▸ ASSIGNMENT:
The reader should set down exactly the lines from the one containing "Task: Sort by Daily ROI column arrows" through the last line of the material, omitting every picture.

▸ SUPPLIED ENTRIES:
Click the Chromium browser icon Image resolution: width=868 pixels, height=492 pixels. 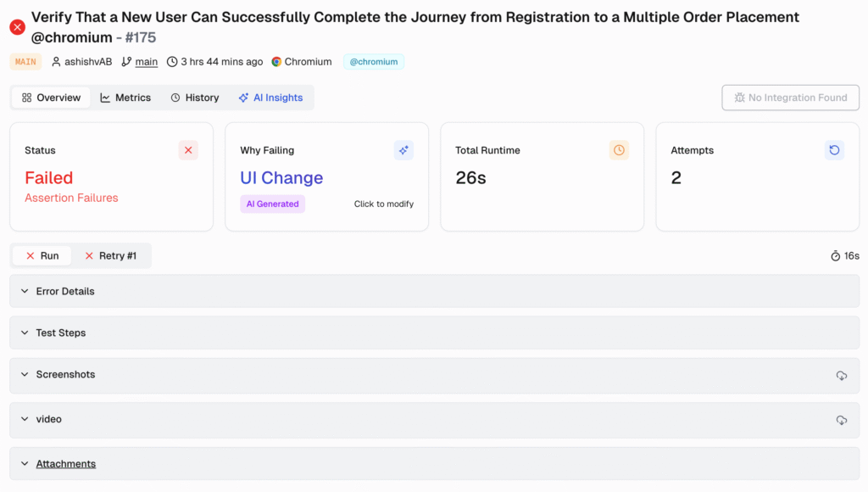click(276, 62)
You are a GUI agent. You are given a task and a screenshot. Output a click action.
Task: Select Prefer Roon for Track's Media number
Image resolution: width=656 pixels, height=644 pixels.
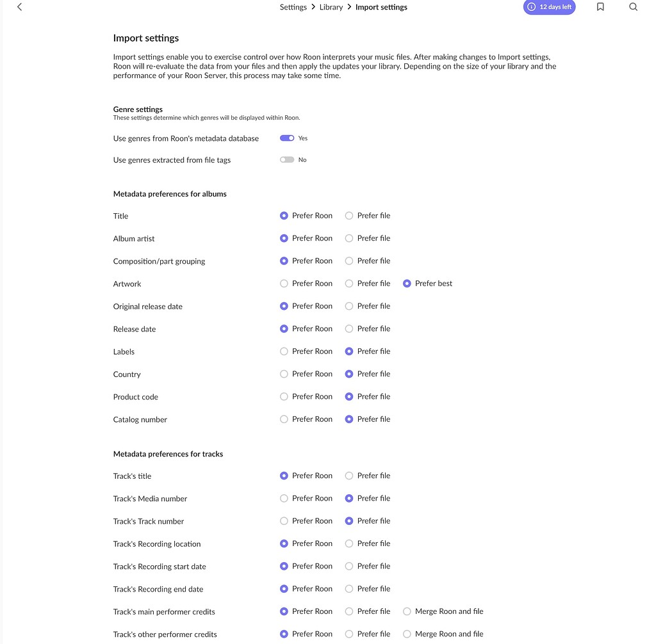click(x=284, y=498)
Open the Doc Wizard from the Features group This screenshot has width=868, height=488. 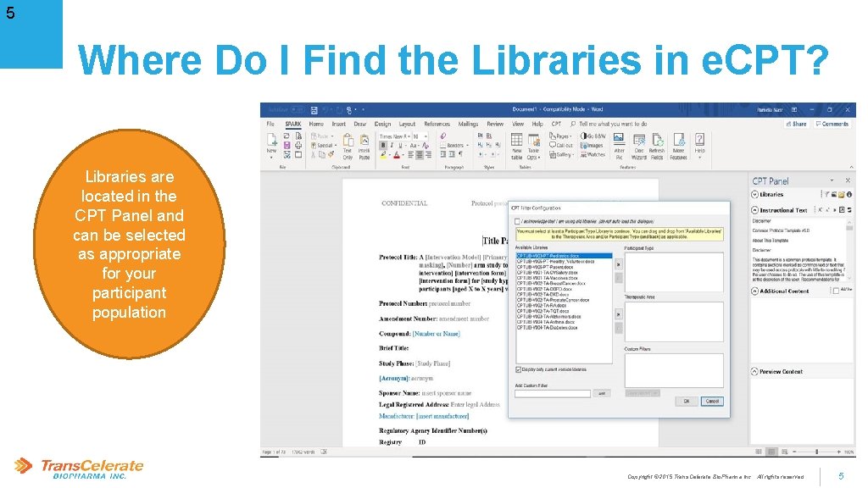pos(638,143)
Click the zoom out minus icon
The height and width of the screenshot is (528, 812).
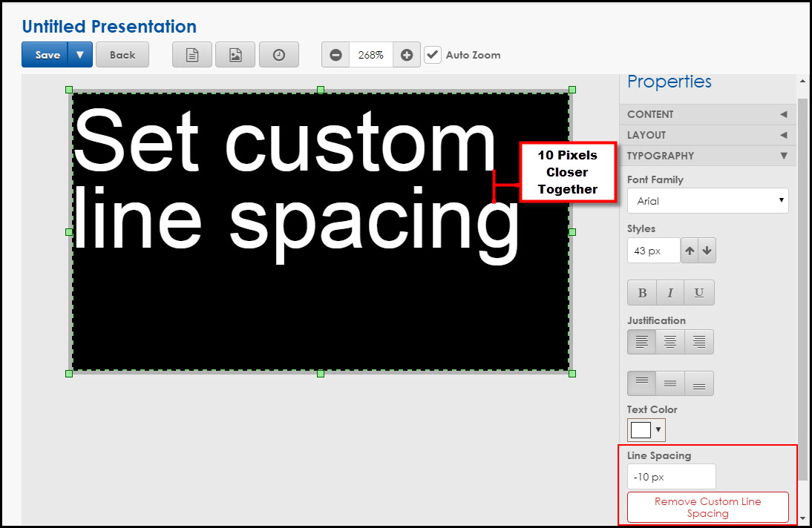335,54
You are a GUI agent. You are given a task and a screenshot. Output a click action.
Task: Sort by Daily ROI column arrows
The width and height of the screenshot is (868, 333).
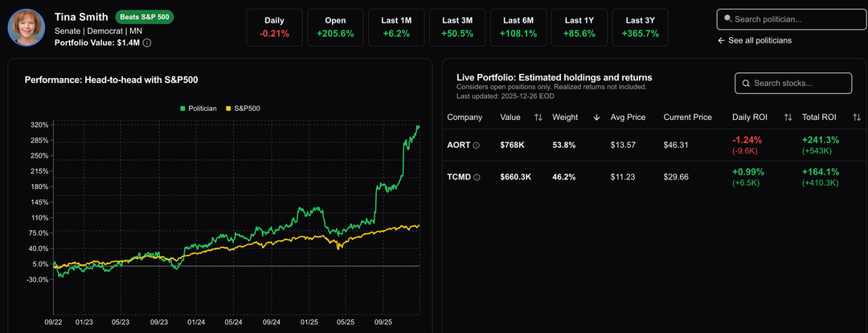788,117
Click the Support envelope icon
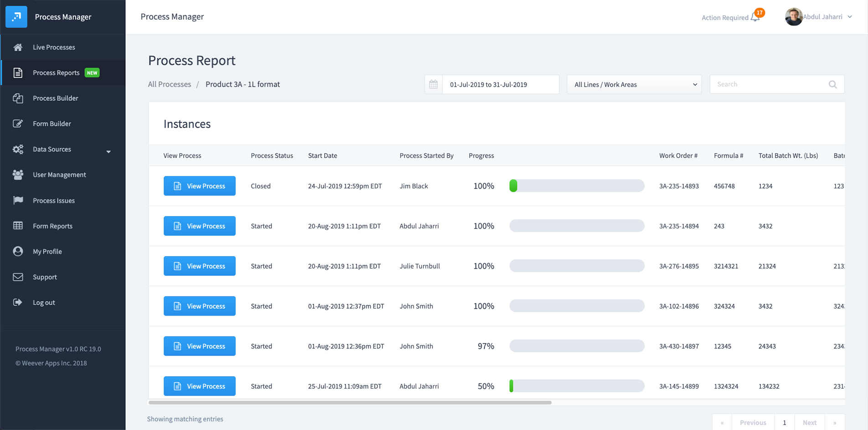The width and height of the screenshot is (868, 430). point(18,277)
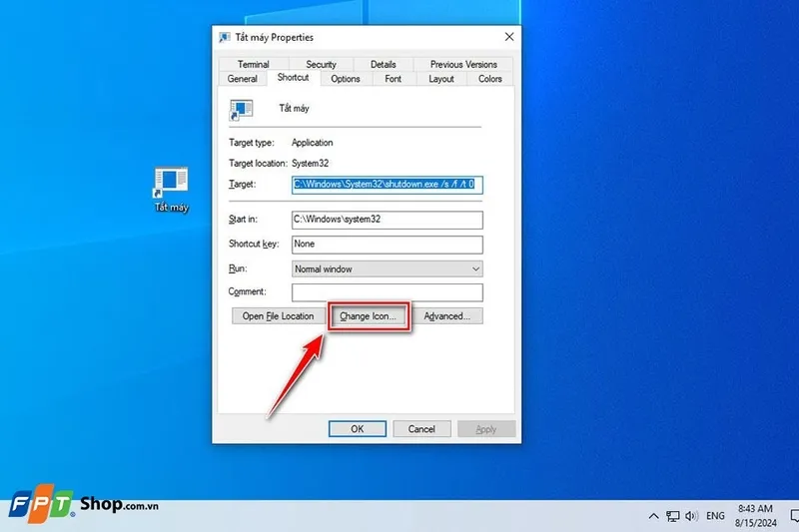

▸ EXERCISE OUTPUT:
Task: Sort by Daily ROI column arrows
The width and height of the screenshot is (868, 333).
788,117
Click the Support envelope icon
The width and height of the screenshot is (868, 430). point(18,277)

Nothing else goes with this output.